Nothing but the records, transcribed exactly, should appear in the answer; leave the pictures out.

··········

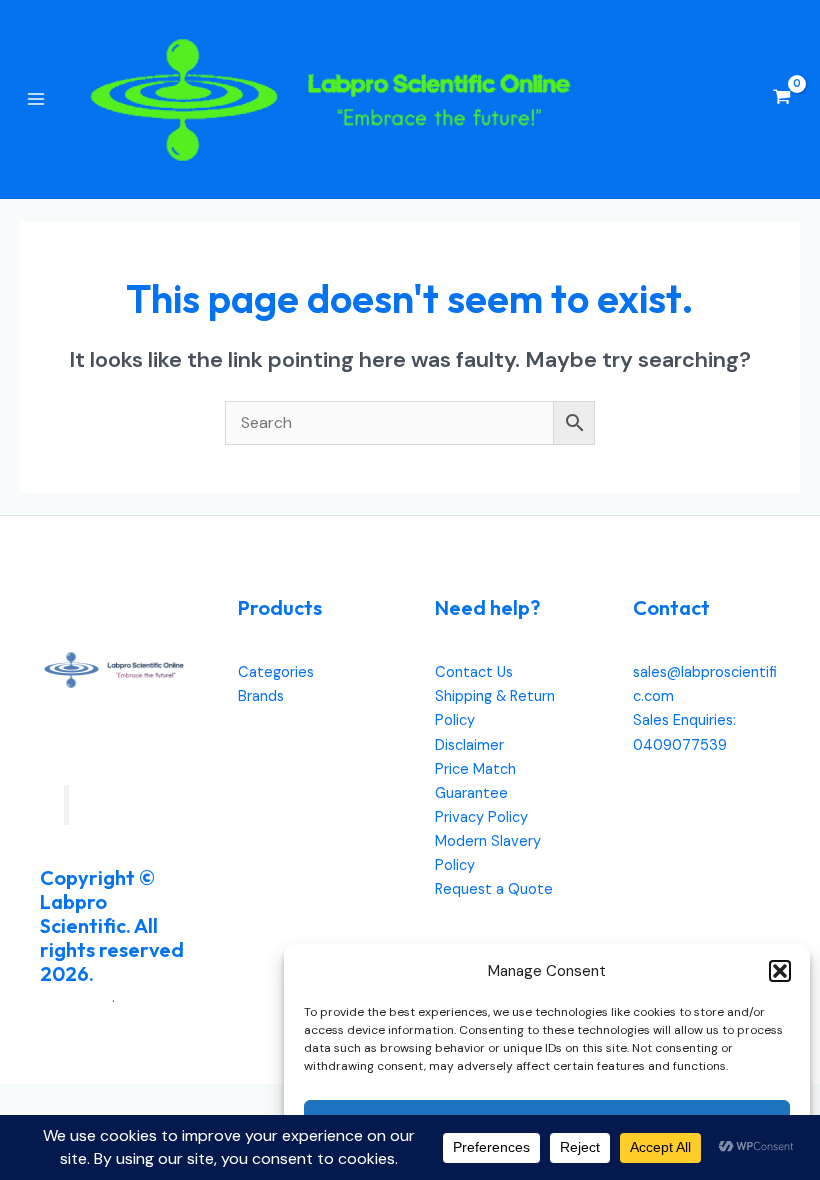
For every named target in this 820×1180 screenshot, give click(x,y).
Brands (261, 696)
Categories (276, 672)
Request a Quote (494, 889)
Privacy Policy (481, 817)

··········

ANSWER SECTION –
For every named target in this 820×1180 screenshot, give click(x,y).
Brands (261, 696)
Categories (276, 672)
Request a Quote (494, 889)
Privacy Policy (481, 817)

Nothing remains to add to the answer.